Per questo invece di forza parleremo di momento di una forza (la coppia motrice del motore), invece di accelerazione lineare di accelerazione angolare, ed invece di massa, di momento d'inerzia attorno ad un asse.
Quando il tuo motore riceve gas quindi, la sua coppia motrice come effetto ha quello di far accelerare la rotazione della ruota posteriore: più la ruota posteriore avrà un momento d'inerzia ridotto, più accelererà velocemente, e dato che la ruota posteriore per attrito con la strada genera una forza di reazione che fa accelerare tutto il veicolo, anche il veicolo stesso accelererà più velocemente.
Lo stesso discorso lo puoi applicare identicamente alla ruota anteriore, anche in caso di frenata ovviamente, ed anche a tutti gli organi rotanti di un motore. Esperienza comune è che alleggerire il volano di un motore, permettete all'albero di prender giri più velocemente.
Per questo motivo, sostituire ruote, pneumatici, dischi freno e quant'altro di solidale a questi componenti, con altre parti dotate di un momento d'inerzia inferiore, fa accelerare e rallentare più in fretta la motocicletta. Ma le dispersioni di potenza come hai visto non c'entrano nulla in questo, né il distinguere tra masse sospese e non sospese, perché gli alberi rotanti del motore sono masse sospese, al contrario delle ruote.
Le dispersioni di potenza si devono per tutte le forme di attrito. L'attrito dei pneumatici sull'asfalto e le loro deformazioni disperdono potenza meccanica, così come gli attriti delle trasmissioni, degli alberi che ruotano sui supporti, dei pistoni che scorrono sui cilindri, del sistema di distribuzione che aziona le valvole, delle pompe di acqua e olio, per non parlare degli attriti interni al motore che si hanno quando i componenti in movimento si trovano a muoversi in una fitta e densa nebbia di olio caldo... la potenza in uscita dall'albero motore si disperde sotto forma di calore prevalentemente, ed il risultato finale sarà che quella utile per muovere la motocicletta è lievemente minore.
Brandhauer
01/07/2011, 18:32
Warsteiner grazie!
effettivamente la confusione era moltissima e la nebbia fitta. Ora vedo un pò meglio, grazie.

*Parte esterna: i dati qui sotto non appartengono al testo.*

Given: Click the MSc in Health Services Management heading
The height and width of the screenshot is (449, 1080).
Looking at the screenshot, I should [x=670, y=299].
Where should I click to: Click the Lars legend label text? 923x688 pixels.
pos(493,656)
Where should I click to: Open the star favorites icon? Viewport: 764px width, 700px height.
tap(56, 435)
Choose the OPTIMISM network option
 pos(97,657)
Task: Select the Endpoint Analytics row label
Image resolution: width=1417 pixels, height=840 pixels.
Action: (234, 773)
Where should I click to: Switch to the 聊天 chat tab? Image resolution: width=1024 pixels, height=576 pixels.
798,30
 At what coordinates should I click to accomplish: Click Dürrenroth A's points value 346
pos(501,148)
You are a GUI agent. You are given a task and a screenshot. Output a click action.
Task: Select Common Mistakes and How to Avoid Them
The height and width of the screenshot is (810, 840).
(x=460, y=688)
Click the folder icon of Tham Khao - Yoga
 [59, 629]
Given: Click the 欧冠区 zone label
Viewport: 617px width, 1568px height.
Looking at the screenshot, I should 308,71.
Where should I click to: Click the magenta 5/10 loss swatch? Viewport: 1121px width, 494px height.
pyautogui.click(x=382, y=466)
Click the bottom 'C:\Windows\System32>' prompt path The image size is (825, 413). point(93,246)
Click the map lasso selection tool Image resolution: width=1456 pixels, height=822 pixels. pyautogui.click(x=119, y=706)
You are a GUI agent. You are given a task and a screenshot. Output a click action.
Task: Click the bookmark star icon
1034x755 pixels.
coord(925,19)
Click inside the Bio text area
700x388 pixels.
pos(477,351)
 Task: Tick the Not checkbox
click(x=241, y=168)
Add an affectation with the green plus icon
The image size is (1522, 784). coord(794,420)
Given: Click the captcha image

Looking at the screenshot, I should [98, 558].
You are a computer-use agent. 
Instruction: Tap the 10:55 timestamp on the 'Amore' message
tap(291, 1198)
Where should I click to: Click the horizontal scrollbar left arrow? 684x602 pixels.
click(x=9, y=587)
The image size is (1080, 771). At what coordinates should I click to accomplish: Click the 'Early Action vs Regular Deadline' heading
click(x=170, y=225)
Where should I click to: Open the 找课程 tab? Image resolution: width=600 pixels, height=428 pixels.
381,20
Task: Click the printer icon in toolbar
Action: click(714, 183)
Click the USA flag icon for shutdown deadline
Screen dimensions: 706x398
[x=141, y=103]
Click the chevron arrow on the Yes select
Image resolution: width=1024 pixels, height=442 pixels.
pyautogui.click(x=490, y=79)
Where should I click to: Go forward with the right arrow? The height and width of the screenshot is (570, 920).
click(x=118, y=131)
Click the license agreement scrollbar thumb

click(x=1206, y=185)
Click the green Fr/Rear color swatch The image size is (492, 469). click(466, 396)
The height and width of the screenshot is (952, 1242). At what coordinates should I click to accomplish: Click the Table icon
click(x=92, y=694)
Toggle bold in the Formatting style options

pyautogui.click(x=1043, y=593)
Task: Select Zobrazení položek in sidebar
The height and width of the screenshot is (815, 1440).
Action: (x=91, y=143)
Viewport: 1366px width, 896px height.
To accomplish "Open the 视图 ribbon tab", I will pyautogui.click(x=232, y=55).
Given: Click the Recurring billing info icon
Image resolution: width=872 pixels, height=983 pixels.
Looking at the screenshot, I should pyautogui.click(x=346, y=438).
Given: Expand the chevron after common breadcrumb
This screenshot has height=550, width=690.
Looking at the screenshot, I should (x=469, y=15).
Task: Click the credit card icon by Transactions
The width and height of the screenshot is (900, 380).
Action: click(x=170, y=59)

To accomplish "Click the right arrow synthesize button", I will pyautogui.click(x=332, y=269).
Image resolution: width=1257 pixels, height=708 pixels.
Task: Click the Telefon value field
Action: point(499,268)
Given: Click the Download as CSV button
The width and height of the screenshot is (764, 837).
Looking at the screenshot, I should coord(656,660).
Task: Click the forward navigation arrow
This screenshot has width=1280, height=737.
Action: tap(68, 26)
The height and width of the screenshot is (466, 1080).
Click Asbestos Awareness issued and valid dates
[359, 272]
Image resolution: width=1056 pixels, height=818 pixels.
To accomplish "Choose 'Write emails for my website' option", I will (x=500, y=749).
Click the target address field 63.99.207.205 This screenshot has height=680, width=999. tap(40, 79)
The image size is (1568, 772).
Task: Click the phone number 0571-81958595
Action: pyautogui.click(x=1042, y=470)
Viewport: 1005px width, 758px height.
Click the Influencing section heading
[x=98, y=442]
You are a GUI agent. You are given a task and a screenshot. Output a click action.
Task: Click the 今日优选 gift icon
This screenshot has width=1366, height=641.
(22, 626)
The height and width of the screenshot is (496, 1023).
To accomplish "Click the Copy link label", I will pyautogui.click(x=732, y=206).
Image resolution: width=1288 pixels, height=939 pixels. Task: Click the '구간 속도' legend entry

Mi resta un paragone ingombrante:
quando andiamo a vedere i rally i dischi delle auto brillano al buio, rossi incandescenti!
E' il calore generato dall'attrito furioso che dissipa potenze ragguardevoli.
Capisco che si tratta di un esempio fuorviante come il calore del motore (lì c'è combustione, chiaro che scalda) ma che una buona percentuale di forza/energia se ne vada quasi a freddo non mi convince: c'è altro?
Il motore della moto non è propriamente freddo.... :D
Se ti riferisci alla coppia conica del cardano, lì la potenza dissipata è ridicola, cosa ti aspettavi che arrivasse a bollire l'olio? :biggrin3:
Si perde molta più potenza con una finale a catena, rispetto ad una moderna ad albero, ma in entrambi i casi si tratta di percentuali comunque bassissime rispetto a quelle complessive all'interno del motore.